REQUIREMENT:
The line containing "The width and height of the screenshot is (812, 456).", and every line after it to the end of the listing, should be repeated exactly; the pictures should not.

──────────────────────────────

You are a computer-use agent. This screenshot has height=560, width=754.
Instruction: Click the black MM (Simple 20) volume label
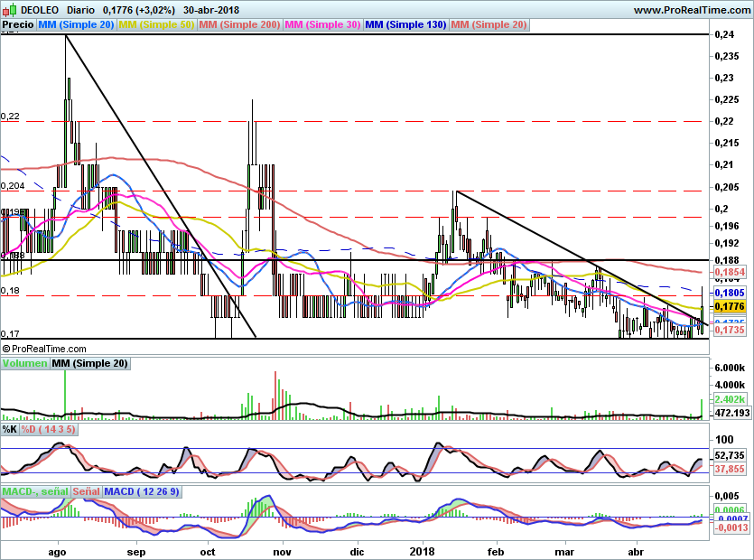click(x=90, y=364)
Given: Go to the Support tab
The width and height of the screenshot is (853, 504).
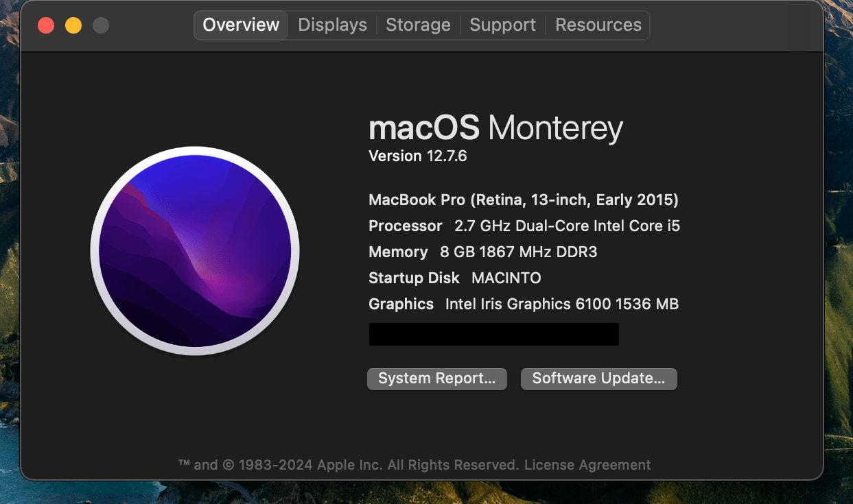Looking at the screenshot, I should 502,25.
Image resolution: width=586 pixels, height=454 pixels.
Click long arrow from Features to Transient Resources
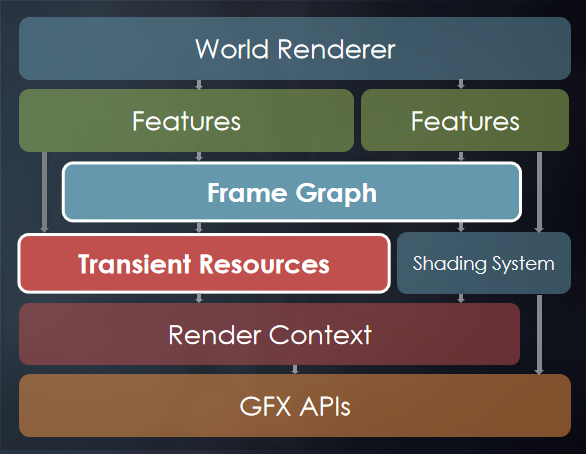click(44, 192)
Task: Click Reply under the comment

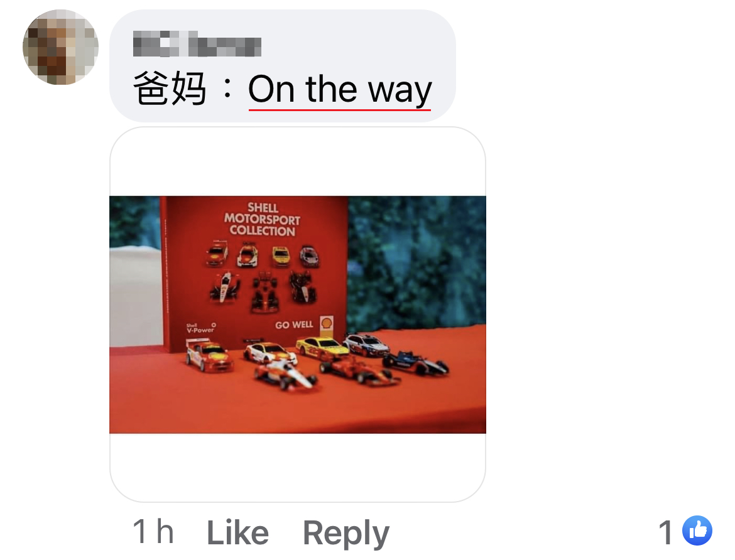Action: click(346, 533)
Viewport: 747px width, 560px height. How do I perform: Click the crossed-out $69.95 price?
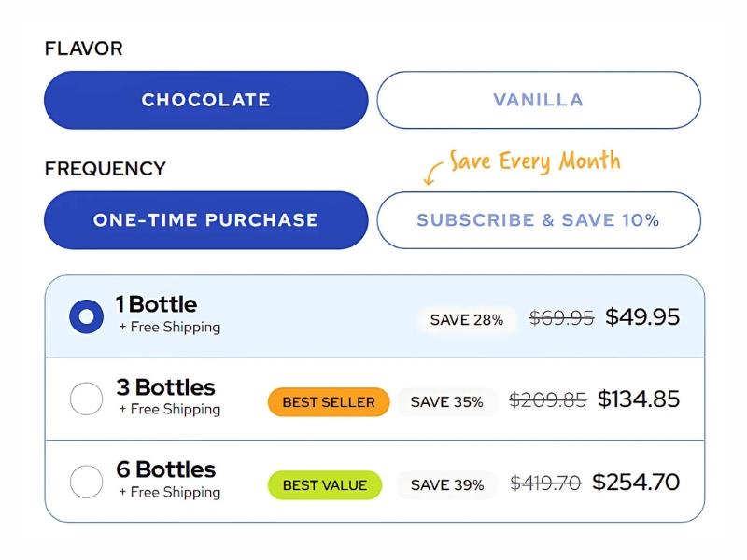561,318
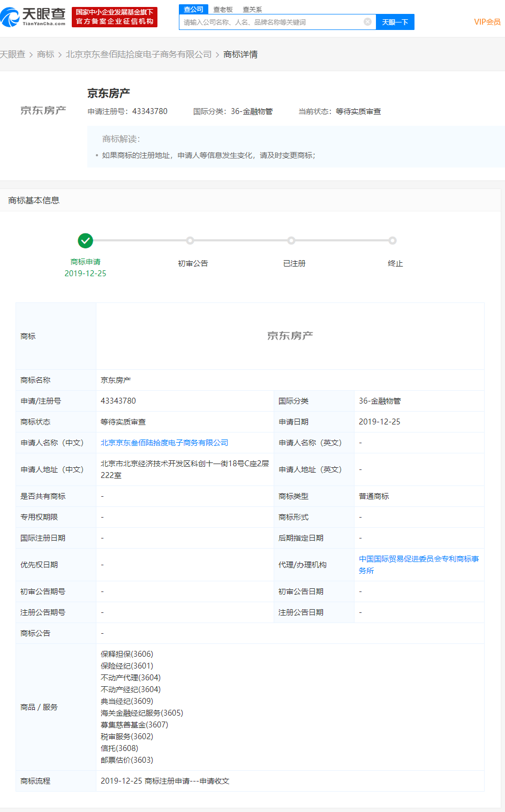The image size is (505, 812).
Task: Click the 终止 progress step circle
Action: point(393,241)

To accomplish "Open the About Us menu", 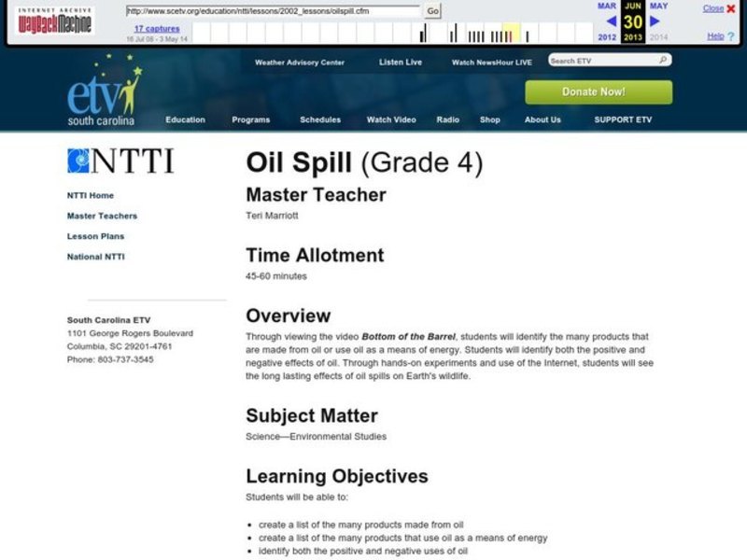I will (542, 119).
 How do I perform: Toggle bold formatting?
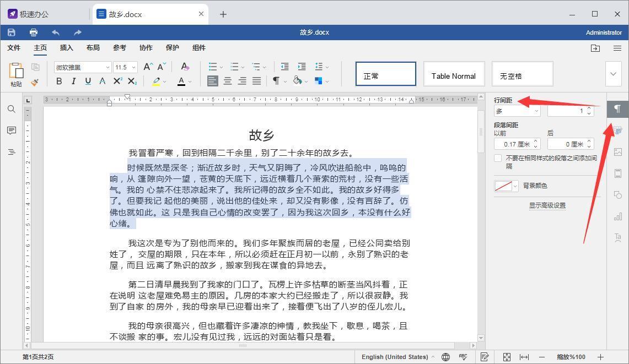(x=59, y=81)
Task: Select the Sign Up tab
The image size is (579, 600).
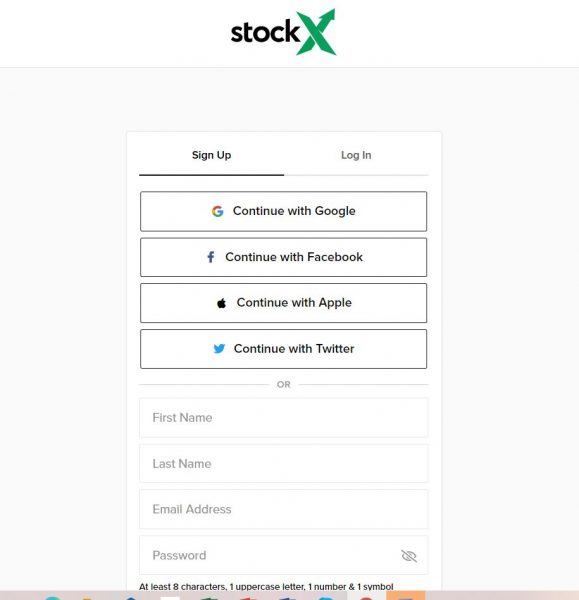Action: (211, 155)
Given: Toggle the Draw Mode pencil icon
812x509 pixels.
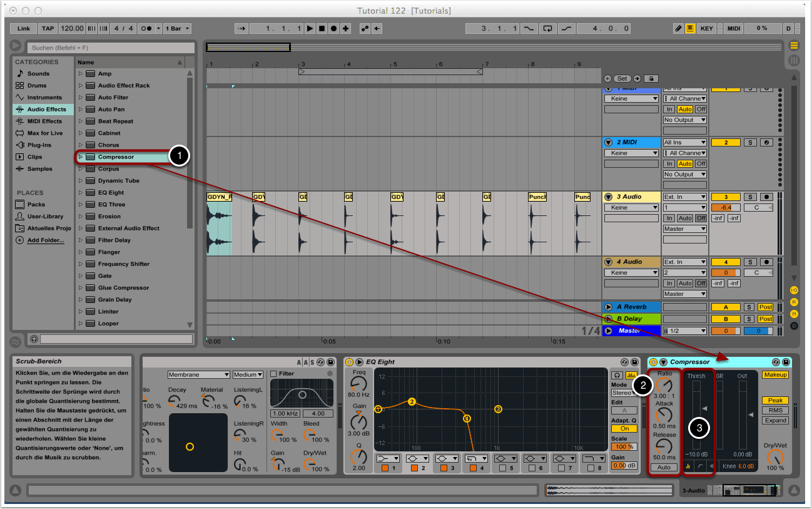Looking at the screenshot, I should 678,29.
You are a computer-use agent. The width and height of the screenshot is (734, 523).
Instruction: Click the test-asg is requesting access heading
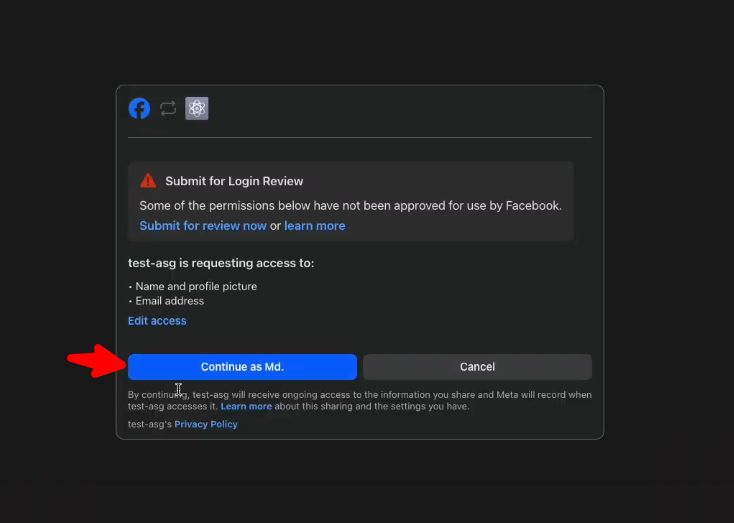click(x=221, y=263)
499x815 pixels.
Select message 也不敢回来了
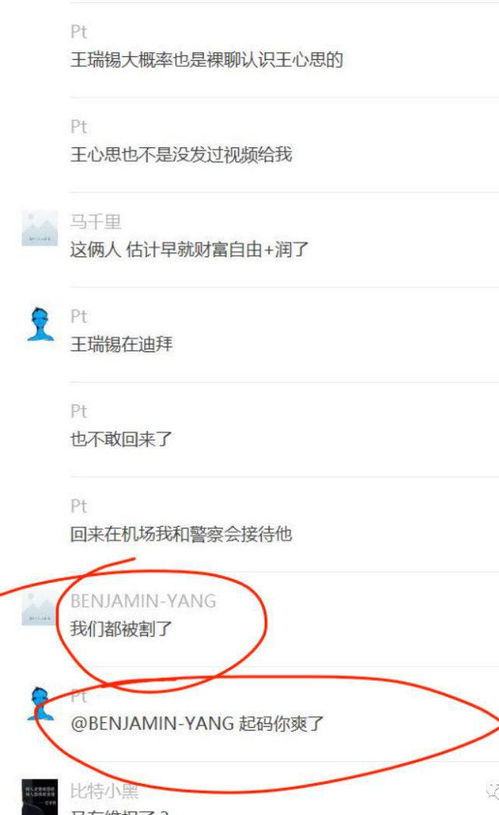[121, 439]
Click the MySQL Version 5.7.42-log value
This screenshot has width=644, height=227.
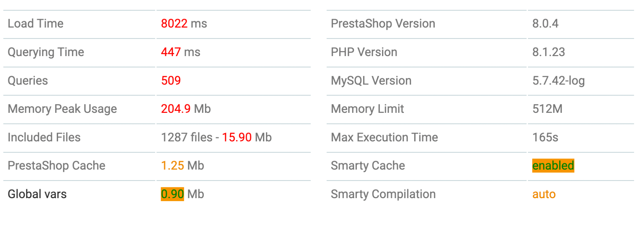point(558,81)
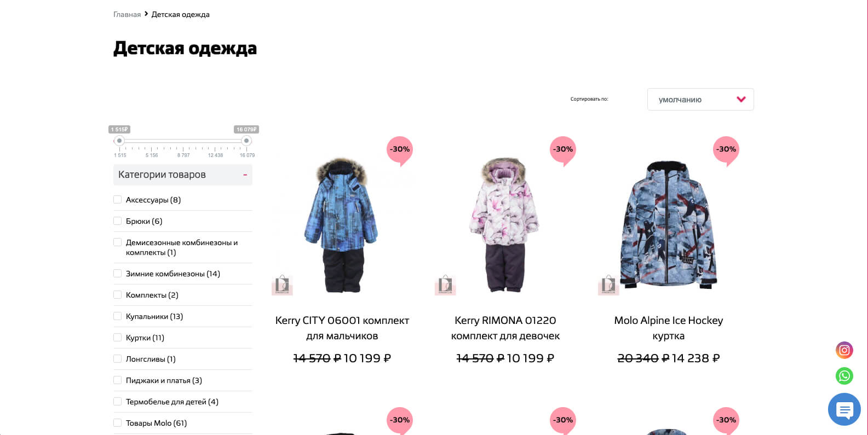The height and width of the screenshot is (435, 868).
Task: Open Kerry CITY blue snowsuit image
Action: (342, 224)
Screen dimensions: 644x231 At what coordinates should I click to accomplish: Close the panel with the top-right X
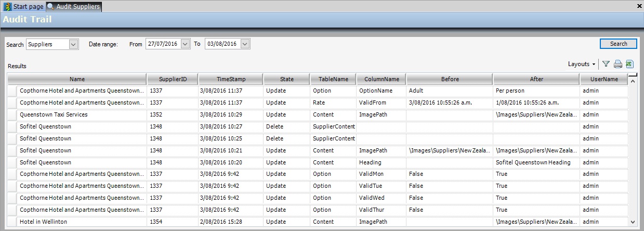pyautogui.click(x=639, y=6)
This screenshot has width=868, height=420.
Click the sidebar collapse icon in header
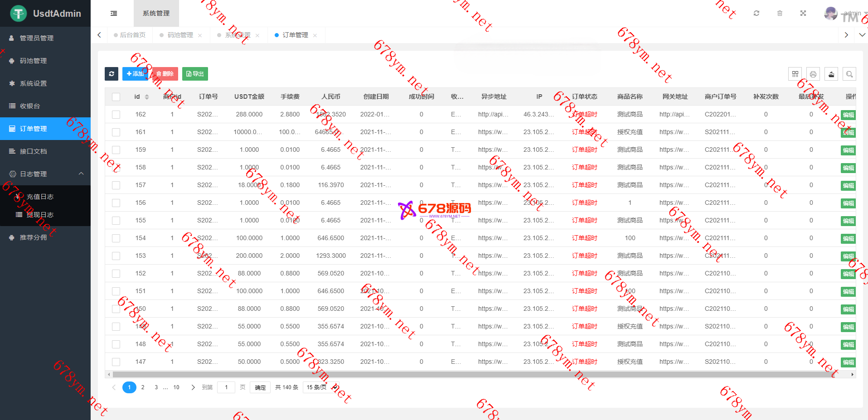tap(114, 14)
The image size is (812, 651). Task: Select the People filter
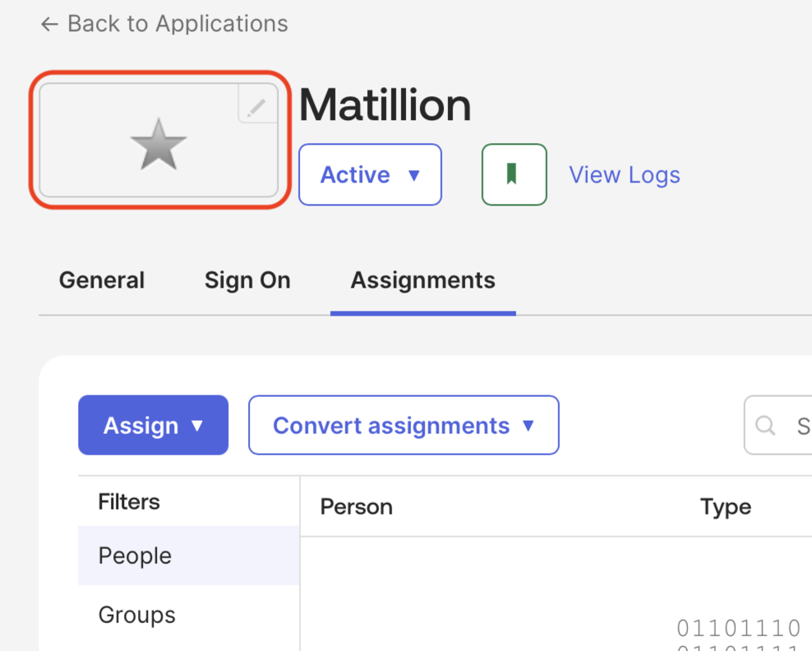[x=135, y=556]
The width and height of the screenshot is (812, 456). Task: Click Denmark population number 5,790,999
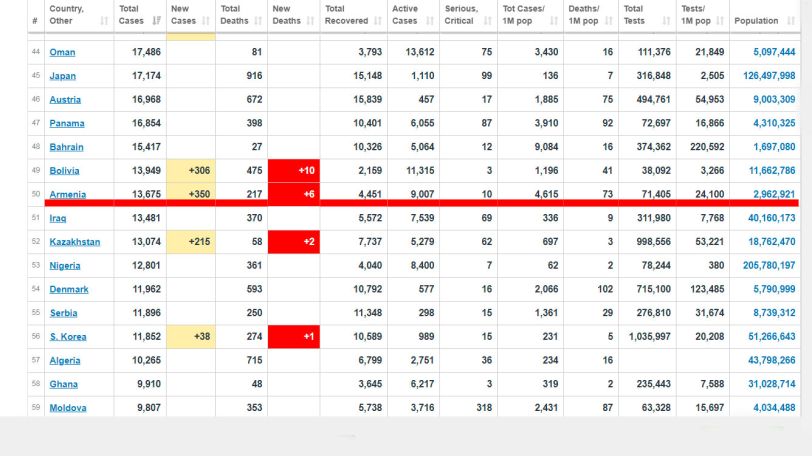774,289
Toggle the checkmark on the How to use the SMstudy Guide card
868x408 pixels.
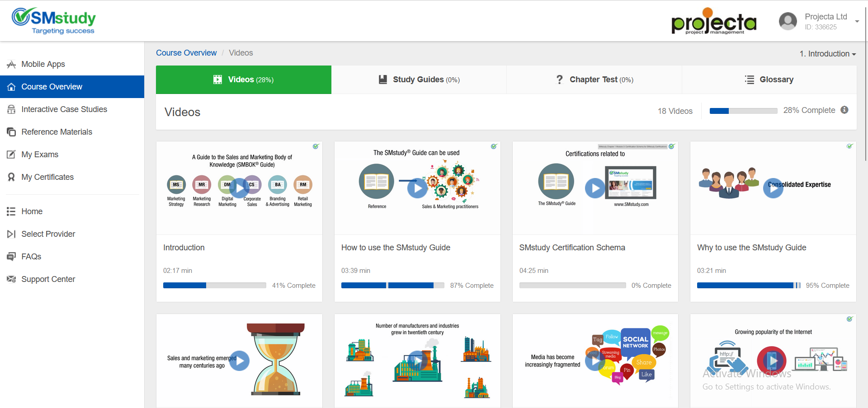(x=494, y=146)
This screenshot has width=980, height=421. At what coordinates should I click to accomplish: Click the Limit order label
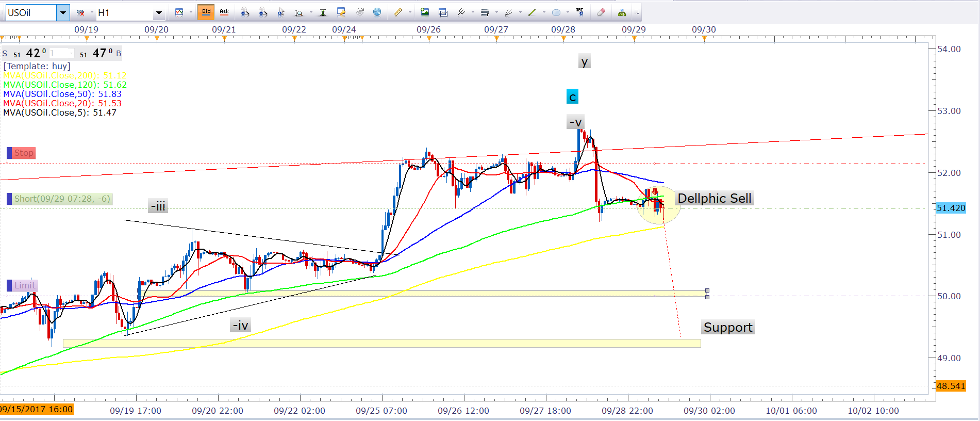(25, 285)
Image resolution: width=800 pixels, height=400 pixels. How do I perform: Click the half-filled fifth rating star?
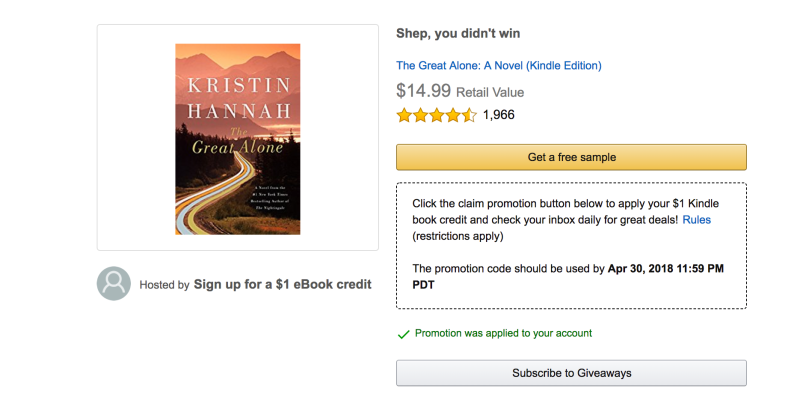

──────────────────────────────

ANSWER AREA:
The width and height of the screenshot is (812, 456). Task: Click Denmark population number 5,790,999
774,289
Toggle the checkmark on the How to use the SMstudy Guide card
868x408 pixels.
(x=494, y=146)
This screenshot has width=980, height=421. At what coordinates should I click to accomplish: Click the Limit order label
(25, 285)
Image resolution: width=800 pixels, height=400 pixels. How do I perform: Click the half-filled fifth rating star?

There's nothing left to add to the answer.